What does “pride” mean? For Derrick Young Jr. and Jonathan Allen, cofounders of the nonprofit Leadership Brainery, pride is ”a willingness to risk it all to show that our love is love, our love is magical, our love is gentle and peaceful, our love preserves, and our love liberates.”
Responses like theirs will be on display with 20 other LGBTQ+ community leaders’ beginning Saturday on Boston Common. The sentiments of pride are featured alongside portraits of each local subject, as part of a new public photography exhibition celebrating LGBT History Month.

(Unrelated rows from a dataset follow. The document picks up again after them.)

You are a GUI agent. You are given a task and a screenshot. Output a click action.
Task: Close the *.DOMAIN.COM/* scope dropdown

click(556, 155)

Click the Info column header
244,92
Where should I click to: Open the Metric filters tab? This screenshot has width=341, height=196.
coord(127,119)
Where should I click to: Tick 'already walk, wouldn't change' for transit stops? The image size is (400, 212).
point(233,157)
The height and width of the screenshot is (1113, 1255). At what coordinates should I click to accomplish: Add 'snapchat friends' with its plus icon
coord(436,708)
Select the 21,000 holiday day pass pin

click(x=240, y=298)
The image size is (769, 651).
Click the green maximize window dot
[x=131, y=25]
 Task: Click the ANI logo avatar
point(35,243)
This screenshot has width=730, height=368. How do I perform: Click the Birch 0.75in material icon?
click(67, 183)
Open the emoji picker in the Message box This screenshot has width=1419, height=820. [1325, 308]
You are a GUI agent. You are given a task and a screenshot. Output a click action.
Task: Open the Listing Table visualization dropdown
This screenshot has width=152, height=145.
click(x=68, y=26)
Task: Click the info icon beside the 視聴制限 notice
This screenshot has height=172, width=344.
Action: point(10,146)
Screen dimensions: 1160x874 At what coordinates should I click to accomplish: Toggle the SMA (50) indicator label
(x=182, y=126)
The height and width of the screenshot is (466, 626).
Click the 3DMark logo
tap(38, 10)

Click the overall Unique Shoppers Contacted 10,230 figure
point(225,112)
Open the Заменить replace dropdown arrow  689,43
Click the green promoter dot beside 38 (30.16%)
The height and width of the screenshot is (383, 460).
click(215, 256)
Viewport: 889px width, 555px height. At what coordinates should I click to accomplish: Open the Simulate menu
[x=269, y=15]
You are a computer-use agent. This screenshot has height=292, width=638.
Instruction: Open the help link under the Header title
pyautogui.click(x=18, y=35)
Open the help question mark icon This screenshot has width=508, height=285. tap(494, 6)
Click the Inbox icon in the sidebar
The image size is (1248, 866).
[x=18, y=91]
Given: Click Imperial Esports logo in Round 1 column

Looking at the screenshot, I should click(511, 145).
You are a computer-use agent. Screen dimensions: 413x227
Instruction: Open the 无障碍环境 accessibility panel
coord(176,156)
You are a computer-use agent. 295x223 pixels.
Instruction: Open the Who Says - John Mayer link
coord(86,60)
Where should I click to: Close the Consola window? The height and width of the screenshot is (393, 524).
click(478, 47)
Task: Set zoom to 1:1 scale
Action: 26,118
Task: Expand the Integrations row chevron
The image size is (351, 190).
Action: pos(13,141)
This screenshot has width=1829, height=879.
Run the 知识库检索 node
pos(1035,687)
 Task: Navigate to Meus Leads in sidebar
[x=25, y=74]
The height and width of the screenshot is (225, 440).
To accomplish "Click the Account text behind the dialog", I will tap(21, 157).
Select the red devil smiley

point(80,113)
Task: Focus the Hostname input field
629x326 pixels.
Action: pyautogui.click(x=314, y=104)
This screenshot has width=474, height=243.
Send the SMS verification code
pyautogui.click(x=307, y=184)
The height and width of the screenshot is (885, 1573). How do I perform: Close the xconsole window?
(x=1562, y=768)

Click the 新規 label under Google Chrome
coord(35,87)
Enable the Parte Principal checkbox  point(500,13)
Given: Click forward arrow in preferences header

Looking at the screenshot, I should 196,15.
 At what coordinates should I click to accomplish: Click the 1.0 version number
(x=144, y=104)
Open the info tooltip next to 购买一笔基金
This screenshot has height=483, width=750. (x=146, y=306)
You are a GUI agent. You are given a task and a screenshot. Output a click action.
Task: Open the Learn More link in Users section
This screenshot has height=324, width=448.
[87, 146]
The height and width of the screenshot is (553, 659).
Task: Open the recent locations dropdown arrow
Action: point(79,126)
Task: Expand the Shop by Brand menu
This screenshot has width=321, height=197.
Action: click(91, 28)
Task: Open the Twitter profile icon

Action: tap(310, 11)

The “Portraits of Pride” installation, which runs through Oct. 29, features 8-foot-tall portraits of artists, activists, business and nonprofit leaders, and more. Taken by the Manchester-based photographer John Huet, the portrait subjects include figures like state Senator Julian Cyr, Boston Public Library president David Leonard, local high school student activists Ashton Mota and Alia Cusolito, and civil rights lawyer Mary Bonauto.
“These portraits are both personal and political,” said Jean Dolin, the creative director and curator of “Portraits of Pride,” who is himself gay. He said the subjects span several generations of “heroes” from the LGBTQ+ community. “We have the right to be here, to love the way we love, and to exist in the ways we want to exist.”
Dolin, who is an activist and documentarian, said that the exhibit comes at a time of increasing attacks on the LGBTQ+ community in the United States, from violence against transgender people to “banning literature that speaks to our existence” and “curriculum that speaks to our history.” He said the portraits speak to past activism against discrimination as well as where the community can go in the future.
Each portrait displays its subject in a location unique to them and in addition to the Boston Common installation, different portraits from the same photoshoots will be exhibited during the month of October at 60 Seaport Blvd.
“I wanted to create as much as I possibly could something that was individual or unique to the person,” Huet said. “The exercise for me was, I didn’t have any advance notice as far as what they were going to be wearing or where we were going to meet them.”
Dolin said he chose after conversing with people across the city’s LGBTQ+ community. Huet, who has shot for a wide range of clients, from Vogue to Nike, said he hopes that the intimate portraits will help people better understand and meet people who “had a big part in changing the perception and the history of the community.”
“The more that you know about a person, the more you can relate to that person,” he said. “I think in this day and age, that’s something that’s important.”